◆ PROVIDED DATA:
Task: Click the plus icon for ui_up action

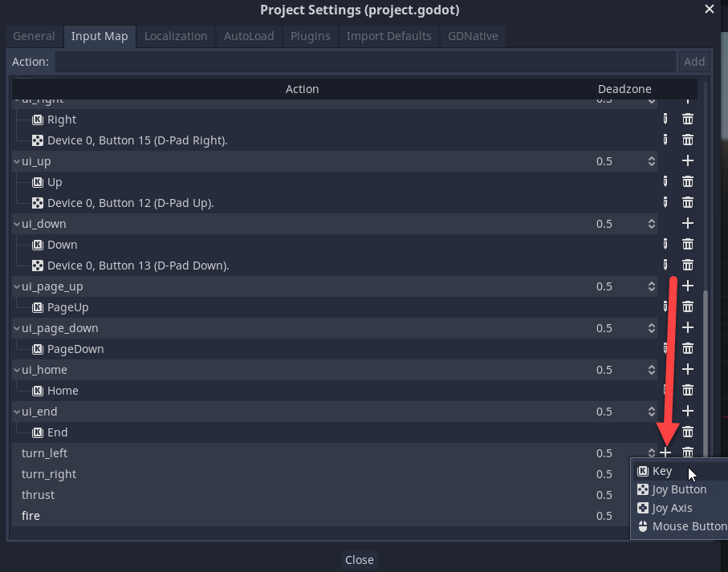Action: tap(687, 161)
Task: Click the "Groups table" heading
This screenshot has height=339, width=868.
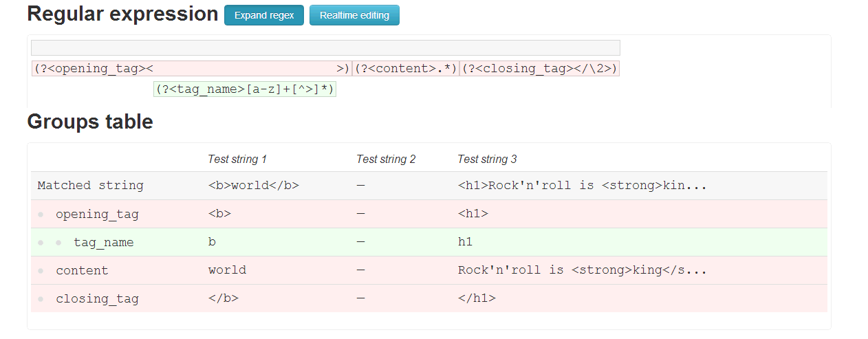Action: click(x=90, y=122)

◆ YOUR OBJECTIVE:
Output the material above verbatim but exclude each picture.

◆ ANSWER TO THIS TASK:
Task: Click the plus icon for ui_up action

Action: tap(687, 161)
Task: Click the "Groups table" heading
This screenshot has height=339, width=868.
Action: click(x=90, y=122)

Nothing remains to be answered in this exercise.